Com a expansão, a otimização dos recursos e a eliminação de redundâncias, a rede consolidada gerenciou 1.245.276 ligações reguladas no ano de 2025. Já neste ano, os dados atualizados até meados de junho apontam para 580.438 recebidas, consolidando o ritmo de alta resolutividade e prontidão no atendimento à população.
A regionalização também reorganizou geograficamente a eficiência do atendimento. Um dos exemplos foi a migração estratégica da Central de Regulação de Urgência (CRU) do Litoral para a Central Metropolitana, gerando ganho de escala e suporte especializado. Em 2025, o Samu Metropolitano (Curitiba e RMC) liderou o volume operacional com 403.129 atendimentos regulados, seguido pela região Norte (Londrina), com 194.540 atendimentos.

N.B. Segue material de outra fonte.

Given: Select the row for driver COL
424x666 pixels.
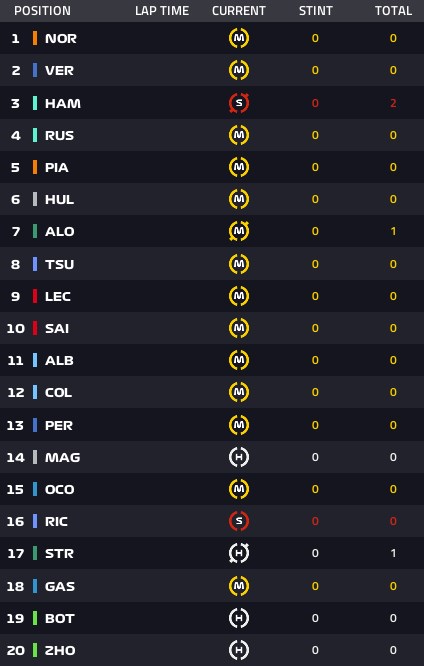Looking at the screenshot, I should 212,392.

A diretora de Atenção e Vigilância em Saúde da Sesa, Maria Goretti David Lopes, diz que o sucesso do Samu vai além do transporte de pacientes. Segundo ela, a universalização do serviço permitiu mapear os principais agravos à saúde da população em tempo real. “O Samu moderno funciona como uma peça estratégica de vigilância e resposta rápida, conectando o atendimento diretamente à nossa rede de alta complexidade”.

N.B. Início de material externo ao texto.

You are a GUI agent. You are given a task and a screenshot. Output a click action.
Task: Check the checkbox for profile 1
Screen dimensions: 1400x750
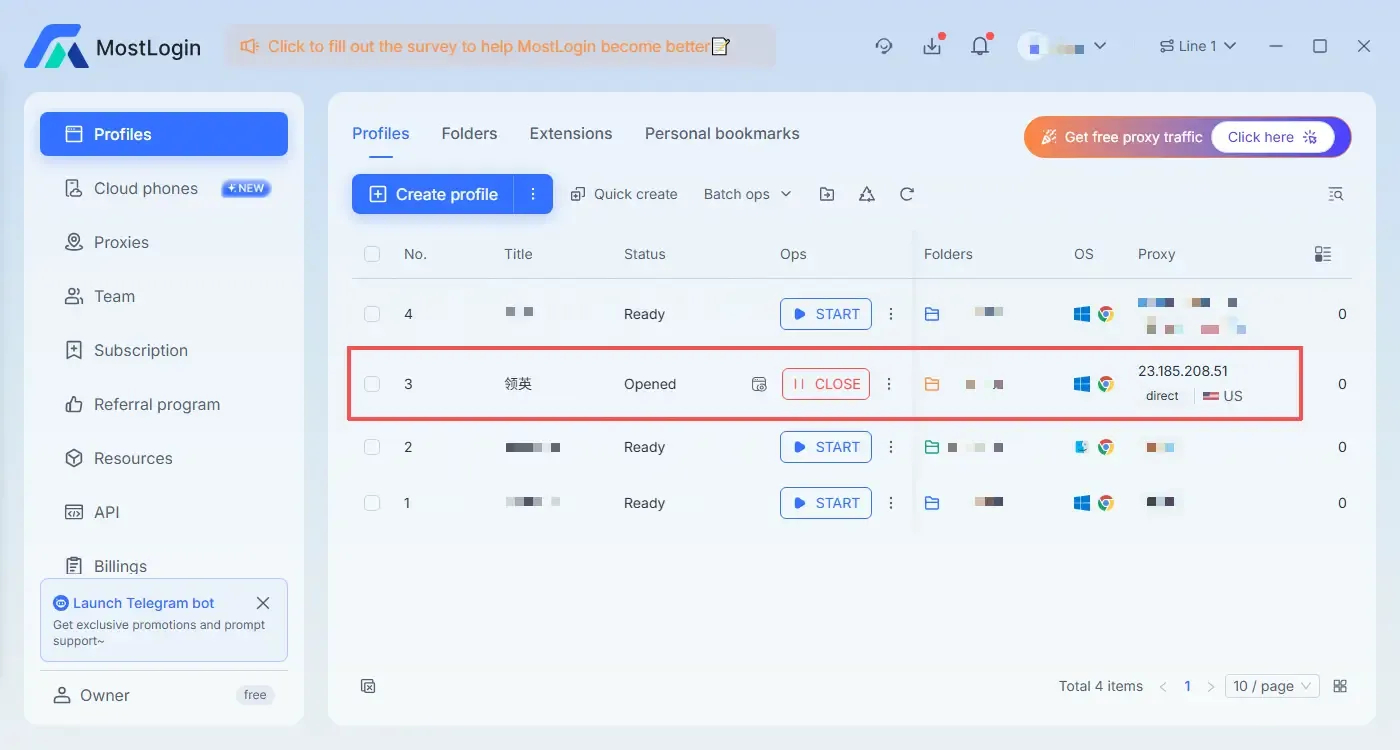pyautogui.click(x=372, y=503)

MEDICAMENTO – Um dos marcos clínicos mais impactantes foi a introdução, em 2020, do medicamento de última geração Tenecteplase (TNK) em todas as Unidades de Suporte Avançado (USA – UTIs móveis) e aeronaves de resgate. Com essa iniciativa, o Paraná passou a ser o único estado do Brasil a utilizar o trombolítico no Atendimento Pré-Hospitalar (APH), ou seja, antes mesmo da hospitalização do paciente. Ele é utilizado para desobstruir artérias nem casos de Acidente Vascular Cerebral (AVC) Isquêmico e no infarto agudo do miocárdio.
Atualmente, o medicamento, cujo custo é de R$ 8.371,24 por ampola, está disponível em 59 ambulâncias de suporte avançado do Samu e em seis aeronaves de urgência do Estado. Desde o início do programa, foram utilizadas mais de 1.800 ampolas de TNK, representando um investimento superior a R$ 15 milhões exclusivamente no combate direto à principal causa de mortes cardiovasculares no Estado.

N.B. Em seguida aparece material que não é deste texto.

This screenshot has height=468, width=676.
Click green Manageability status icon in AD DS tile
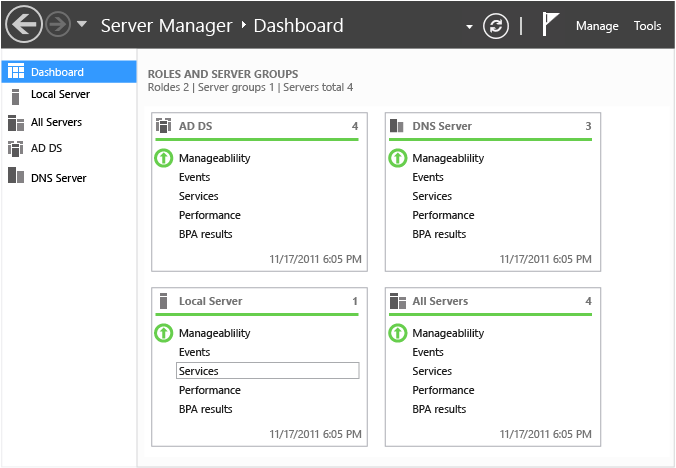(164, 158)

Aplicado pelas equipes ainda durante o trajeto, o fármaco desobstrui a artéria bloqueada, restabelece o fluxo sanguíneo e reduz drasticamente os danos ao músculo cardíaco. A agilidade no atendimento alivia sintomas graves, como a dor no peito e a falta de ar, diminuindo o risco de complicações severas, como insuficiência cardíaca e arritmias, e garante um quadro clínico estabilizado e seguro até a chegada ao hospital de referência.